Who we are: MU SSON Precision Smart Technologies and Applications for Rapid Translation (START) Laboratory. Established in fall 2019, the Precision START lab is housed in the MU SSON. Conceptualized and directed by Dr. Blaine Reeder, member of both the SSON and Bioinformatics faculty.
The Precision START lab engages graduate students and junior faculty from nursing and other disciplines for applied research training experiences.
What we do: The Precision START lab was created to overcome common barriers that prevent timely use of consumer-grade “smart technologies” (e.g. mobile and wearable devices, software and interactive web-design, smart home sensors, apps and other information resources) in translational research to support health behavior change and improve individual and population outcomes.
Why we do it: There is massive diversity of devices and data formats, variable maturity and availability of devices, and rapid technology change due to short industry product release cycles. The Precision START lab implements a stepwise, systematic evaluation methodology based on an informatics study typology to rapidly generate evidence of smart technology function and usability.

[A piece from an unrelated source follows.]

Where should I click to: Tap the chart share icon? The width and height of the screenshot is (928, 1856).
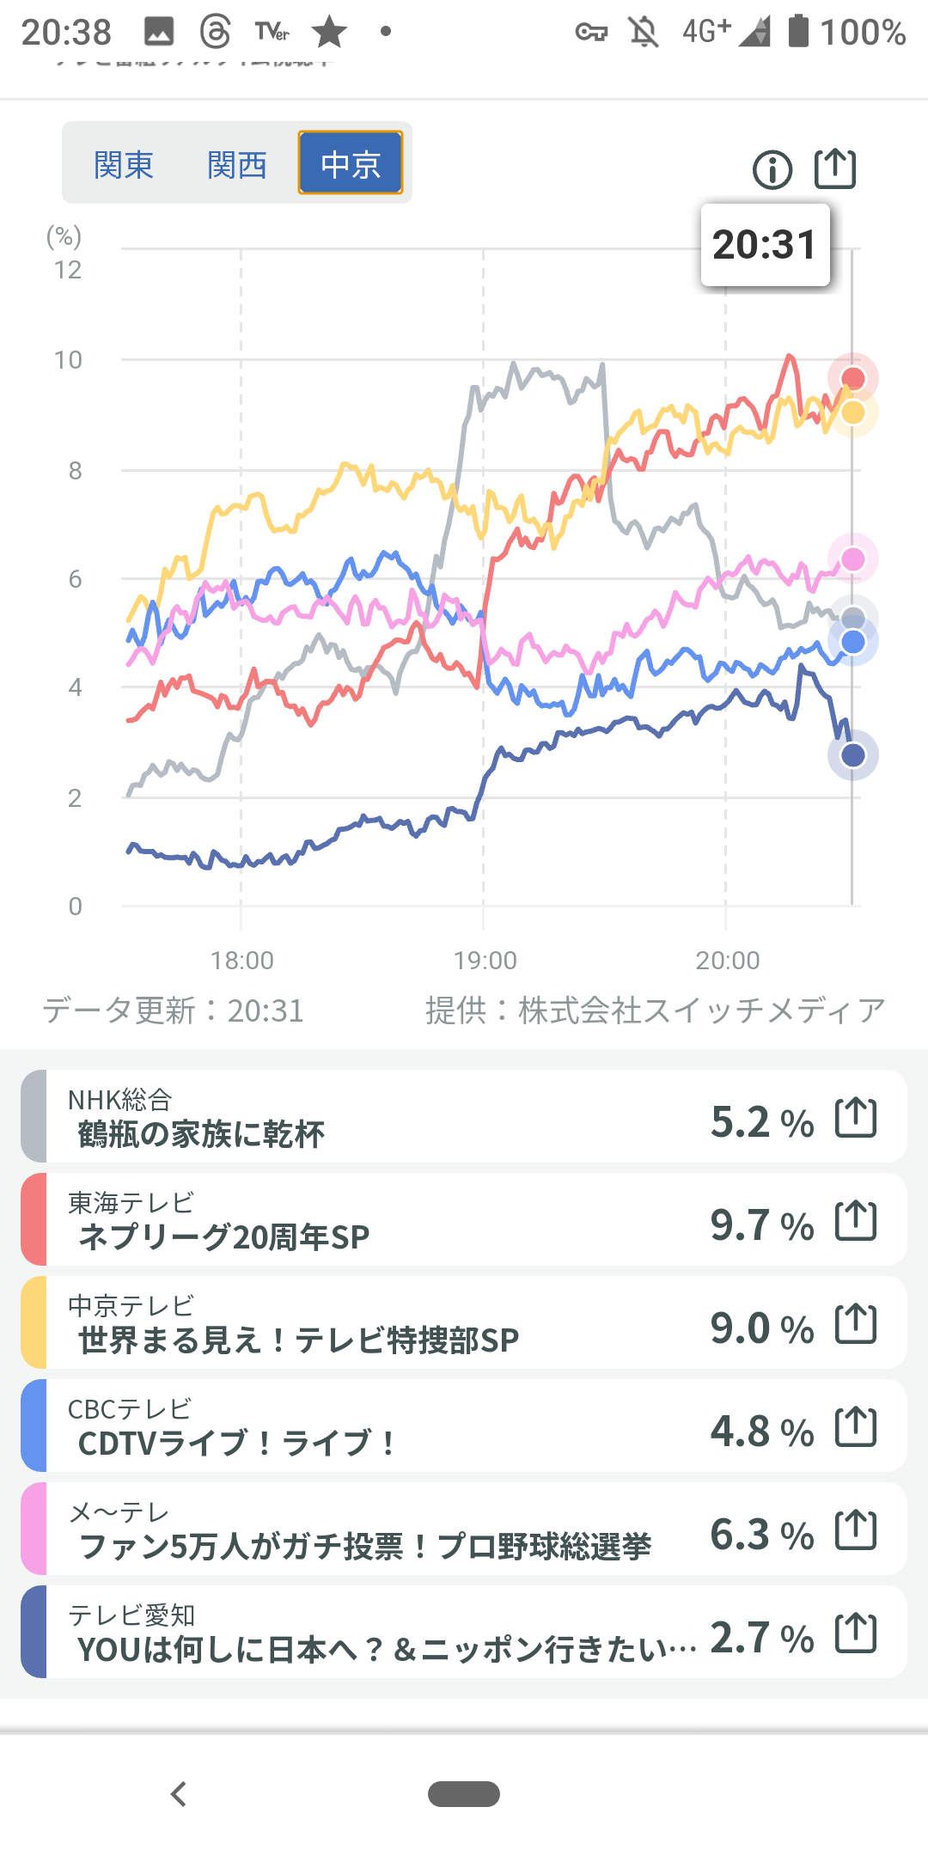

The Precision START methodology relies on iterations using small samples that rapidly move from within-team lab studies to participant lab studies to participant field studies, using research-grade devices as comparison controls for technical function.
Each iteration draws on mixed methods, including heuristic evaluations, a smart wearable device evaluation framework, scenario-based testing, cognitive walk-throughs, think-aloud protocols, interviews, focus groups and the System Usability Scale (SUS) to identify user perceptions, technology acceptability, implementation factors and device fitness for purpose.